= Instructions to follow =
The output must start at the line containing "Given: Remove the" in the records below and stop at the last line, matching each line exactly and leaving out every picture.

Data extracted from a collection:
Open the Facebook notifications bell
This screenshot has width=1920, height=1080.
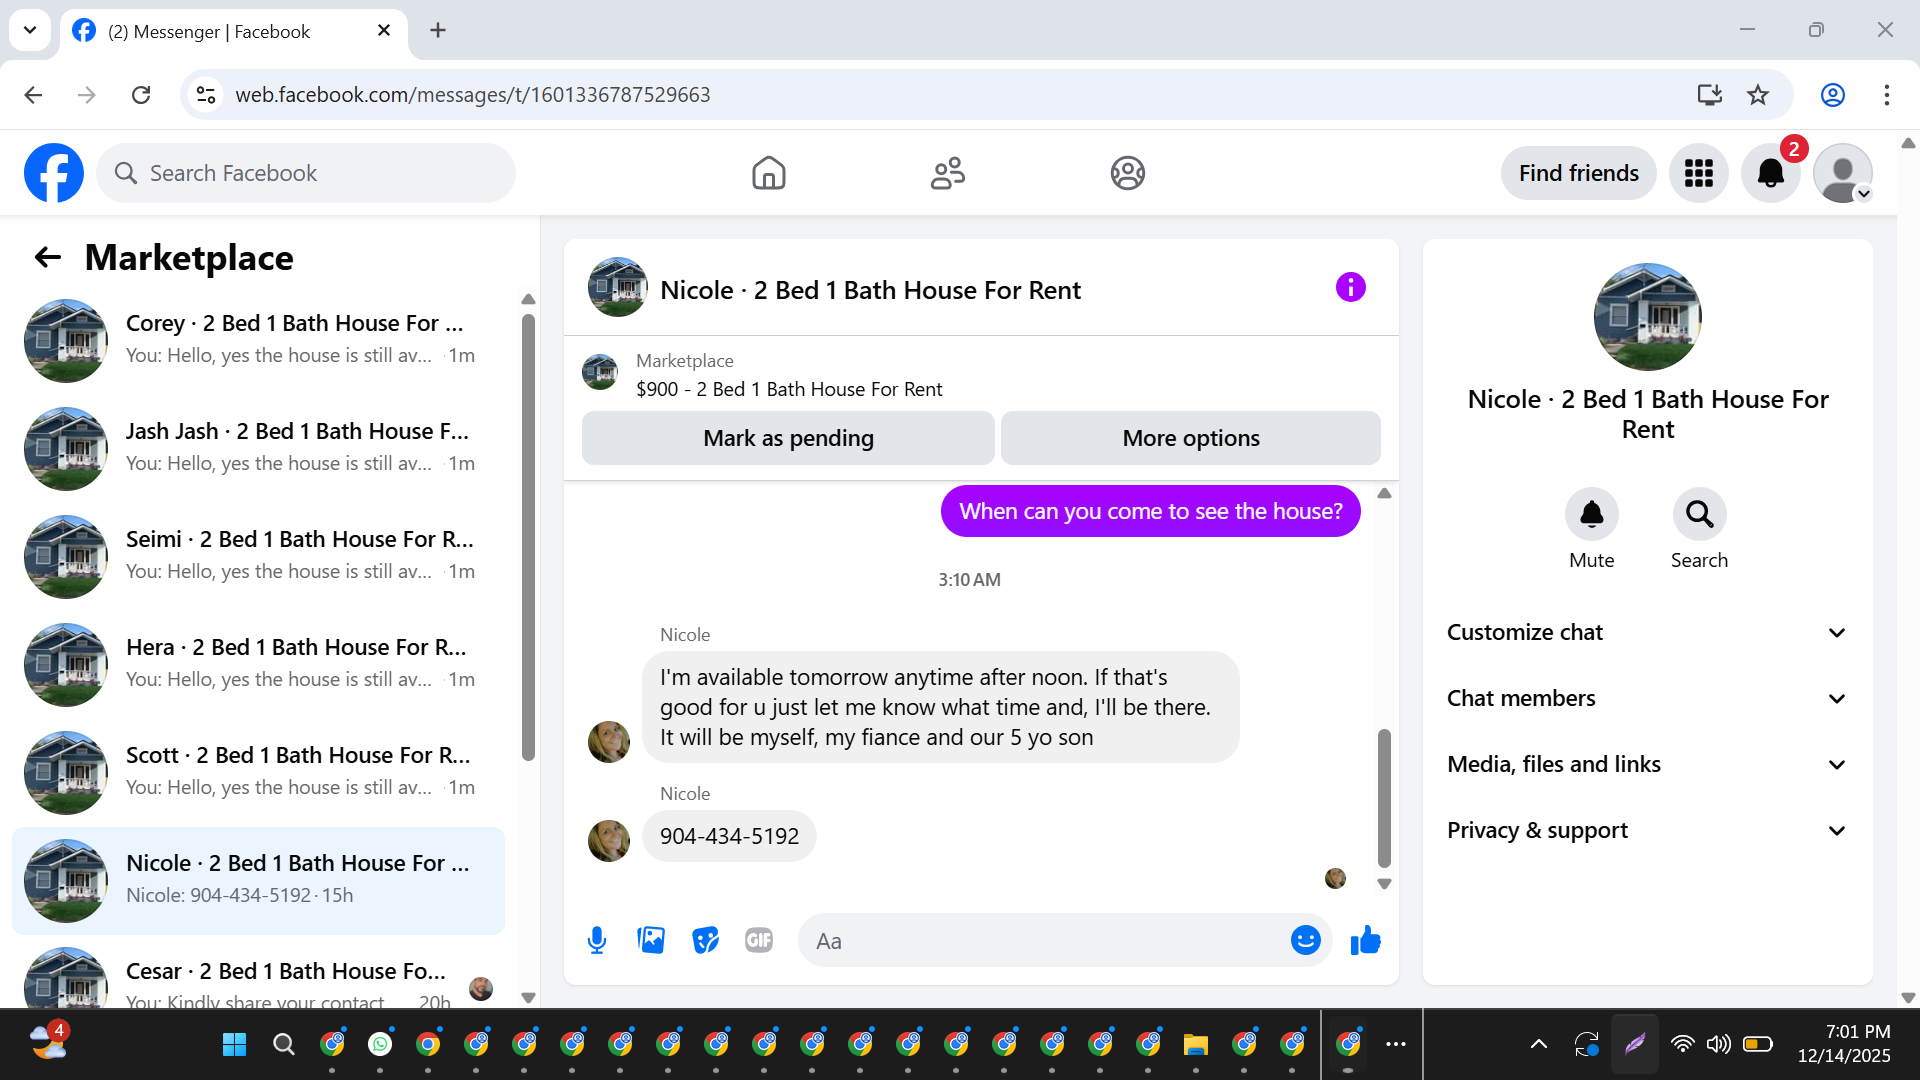pos(1770,173)
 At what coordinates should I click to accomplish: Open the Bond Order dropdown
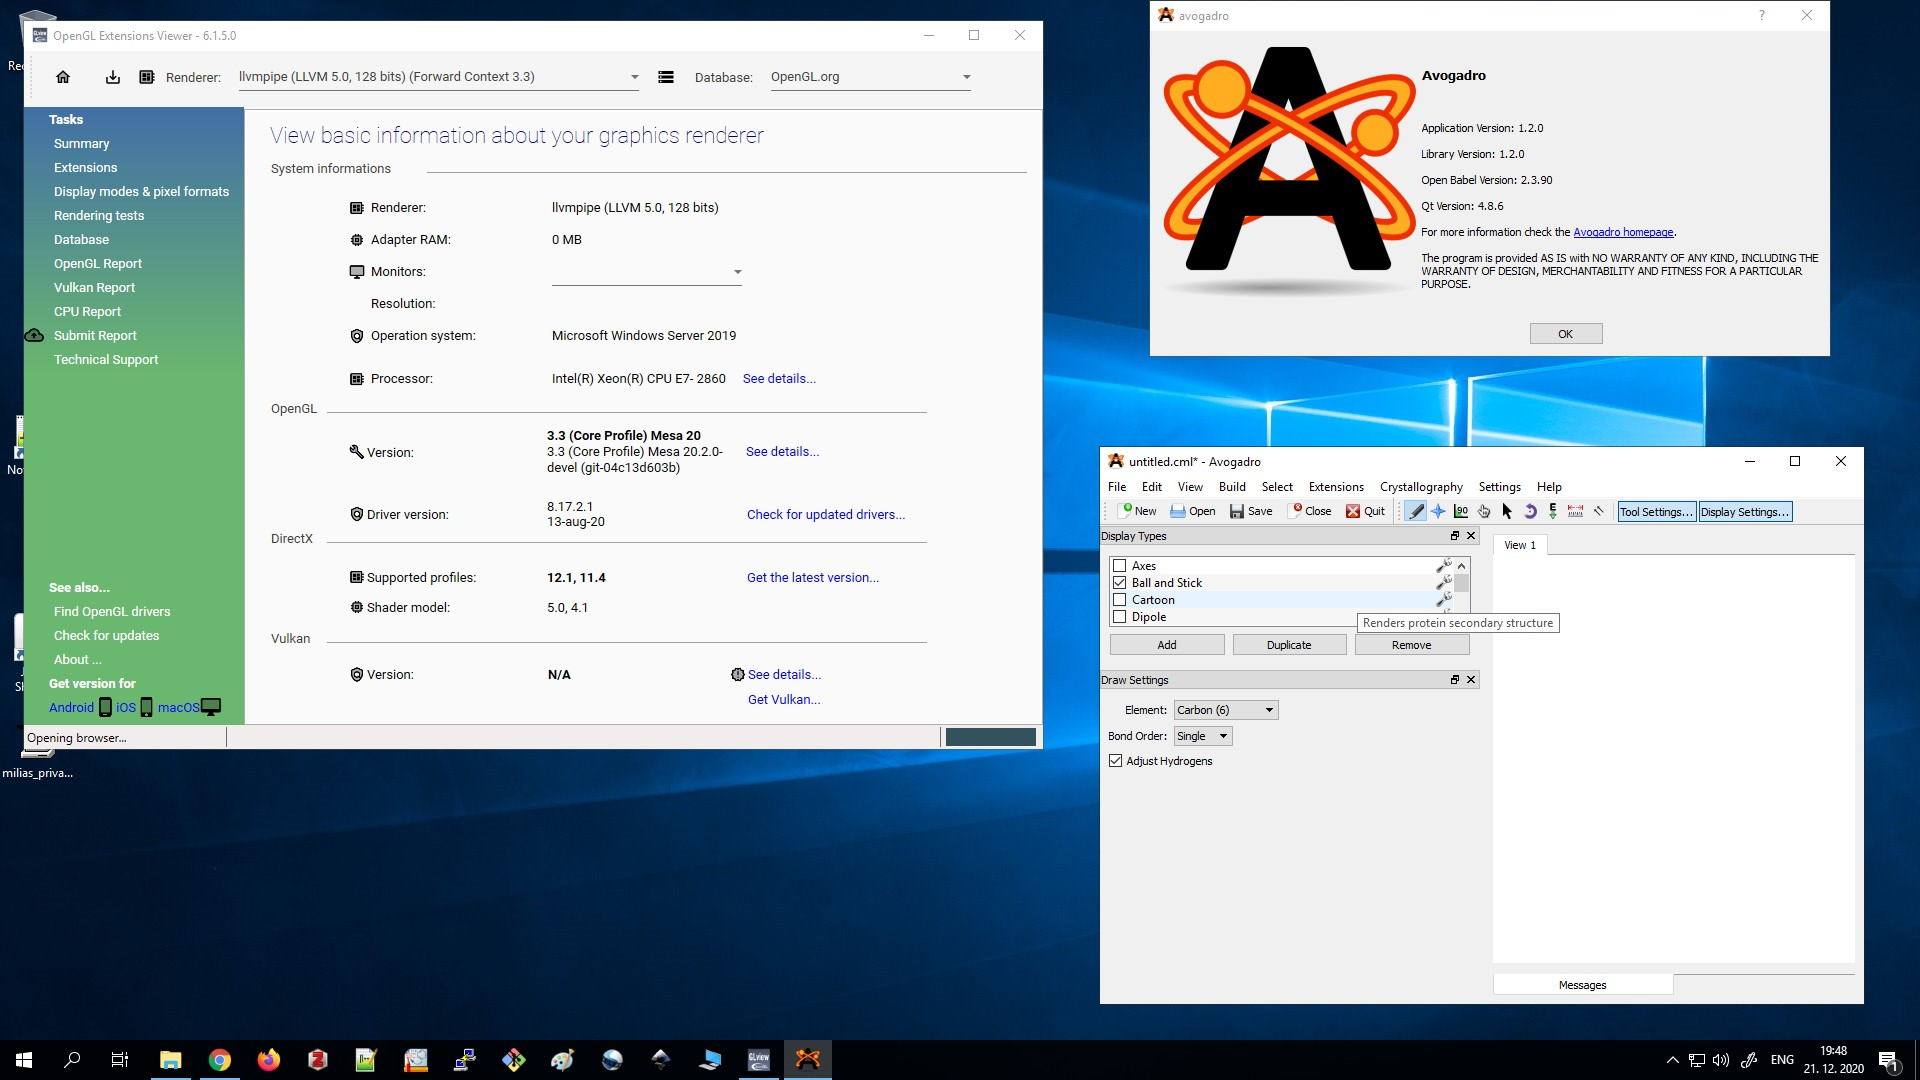click(1224, 735)
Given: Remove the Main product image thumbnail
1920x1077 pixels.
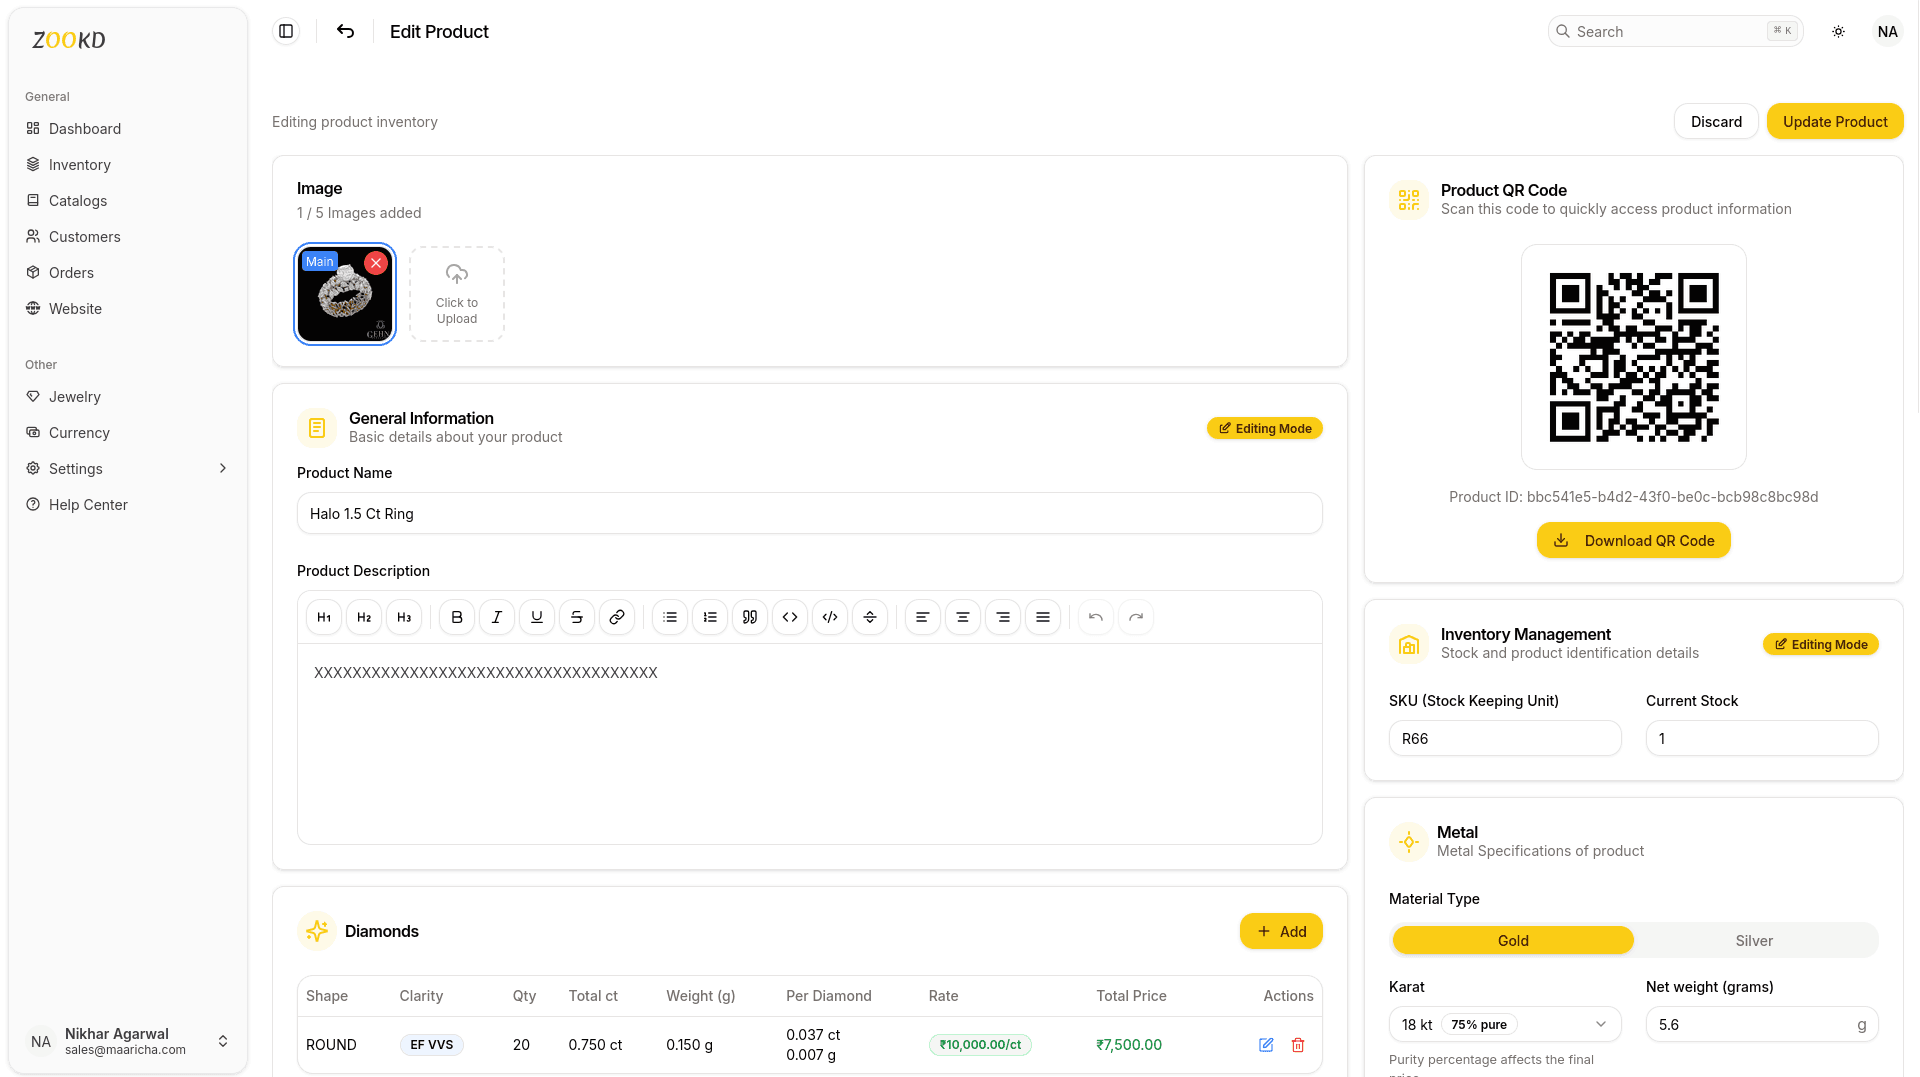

= Finished task =
Given: Remove the Main product image thumbnail
1920x1077 pixels.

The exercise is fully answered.